Environmental Fate TERRESTRIAL FATE: SOIL WAS TREATED WITH ZINOPHOS SHORTLY AFTER PLANTING. DETECTABLE AMT REMAINED FOR 1 YR IN CHURCH FIELD SOIL (PH 5.4) BUT IN HIGH FIELD (PH 7.3) NO RESIDUES DETECTED AFTER THIS PERIOD. ZINOPHOS HALF-LIFE IN SOILS VARIED FROM ABOUT 5-12 DAYS @ LOW DOSAGE (5 PPM) TO ABOUT 9-22 DAYS @ HIGH DOSAGE (20 PPM).

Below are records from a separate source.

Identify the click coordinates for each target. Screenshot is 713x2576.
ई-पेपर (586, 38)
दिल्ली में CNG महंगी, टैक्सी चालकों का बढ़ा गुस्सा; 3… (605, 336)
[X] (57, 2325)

TERRESTRIAL FATE: Thionazin was described as slightly persistent in soil, with a given half-life of 2-6 weeks encompassing removal by leaching, hydrolysis, and biodegradation . Commercial formulations of 10 ppm thionazin applied to the top or broadcast 4 inches into a sandy loam soil (pH= 6.1) resulted in a removal half-life of 23 days . The initial loss rate when thionazin was applied at 250 ppm was much slower, and traces of thionazin remained after 2 years . In a laboratory assay, 100 ppm thionazin lost 95% of its biological activity in 100 days . Thionazin was found in soil up to one year after its application to an acidic sandy loam field, but this compound was not detected after 10 weeks in alkaline clay soil . AQUATIC FATE: If released to water, thionazin is expected to undergo hydrolysis. An experimentally determined half-life for the hydrolysis of thionazin at 25 deg C under neutal conditions was given as 29 days at pH 7(1,2). A half-life of approximately 40 and 4 days at pH 10 and pH 11, respectively, can be calculated from a basic hydrolysis rate constant of 7.3 L/mole-hr(1,2). Thionazin was reported as having a half-life of 14 weeks in natural water at pH 6.8 . ATMOSPHERIC FATE: If released to the atmosphere, the vapor pressure, 3X10-3 mm Hg at 30 deg C , suggests that thionazin may exist entirely in the vapor phase in the ambient atmosphere . Thionazin is expected to undergo rapid destruction by the gas phase reaction with photochemically produced hydroxyl radicals; the half-life for the reaction can be estimated at 4.3 hr(2,SRC). The water solubility, 1140 mg/l at 25 deg C , suggests that wet deposition may occur.